昨今、経済・社会環境は急激に変化し続けています。それによっておこる社会課題やトレンドに対し、需要予測・需給計画は柔軟に対応していく必要があります。

そこで本コラムでは、需要予測・需給業務の担当者や最新のトレンドを学びたい方向けに、今後必要とされる需要予測・需給計画の取り組みやポイントについて、弊社コンサルタント独自の視点で解説します。

『ワクチン供給』に学ぶ需給管理のポイント

この原稿を書いている時点で新型コロナワクチンの2回接種率は7割を超えましたが、接種開始当初はワクチン供給を巡って様々な混乱が報道されました。その対応の是非はさておき、ワクチン供給における課題は、私たちに多くの示唆を与えてくれます。

ワクチン供給で発生した問題を企業における製品・商品の需給業務の問題におきかえて考えることで、需給管理のポイントを整理してみたいと思います。

正しい需給状況が把握できない

最も大きな問題は、各自治体の正しい需給状況が把握できないことでした。その主な原因は2つありました。

1つは接種実績がタイムリーに入力されないということです。タブレット端末で番号を読み取るのにコツがいるなど入力に手間がかかるため、数日後にまとめて入力するというようなケースがあったようです。企業においても入庫実績や出荷実績がタイムリーに入力されないと正しい在庫を把握することができません。

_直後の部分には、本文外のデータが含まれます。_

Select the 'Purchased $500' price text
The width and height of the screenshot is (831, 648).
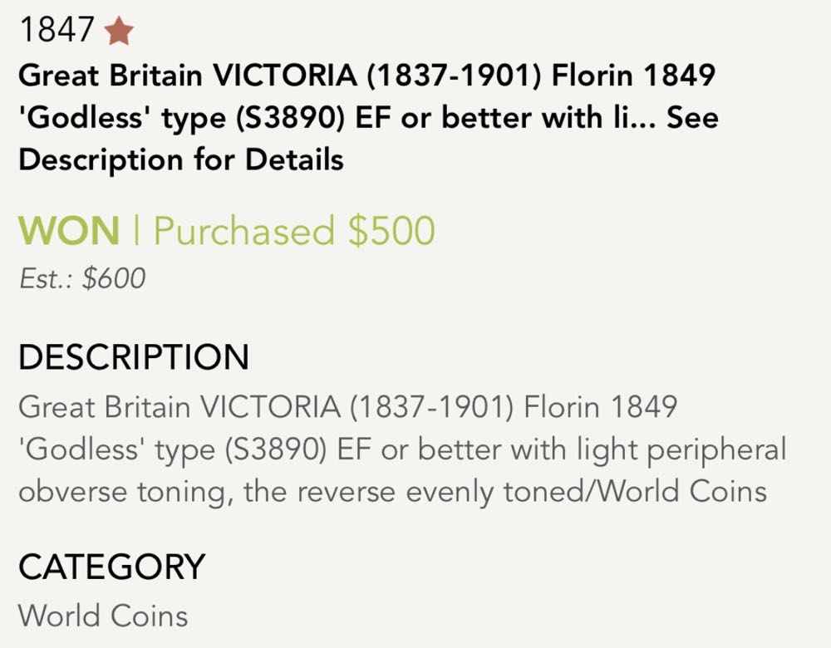tap(294, 230)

もう1つは、接種した場所と被接種者の居住地が異なるケースがあったことです。例えばA市に住んでいる会社員がB市にある勤務先近くのクリニックで接種すると、A市の実績として記録されますが、実際にはB市のワクチンが消費されていることになります。国は『B市はまだまだ在庫があるはずだ』と考えますが、実際には在庫はほとんどないというような状況が発生しました。
企業の需給においても同様のケースがあります。本来A拠点から出荷すべき受注があったときに、A拠点に在庫がなくB拠点から出荷されるといったケースです。
この場合、B拠点から出荷されたことはわかっているので在庫は正しく把握できるのですが、B拠点の需要として将来の需要予測に使用すると誤った結果を招く可能性があります。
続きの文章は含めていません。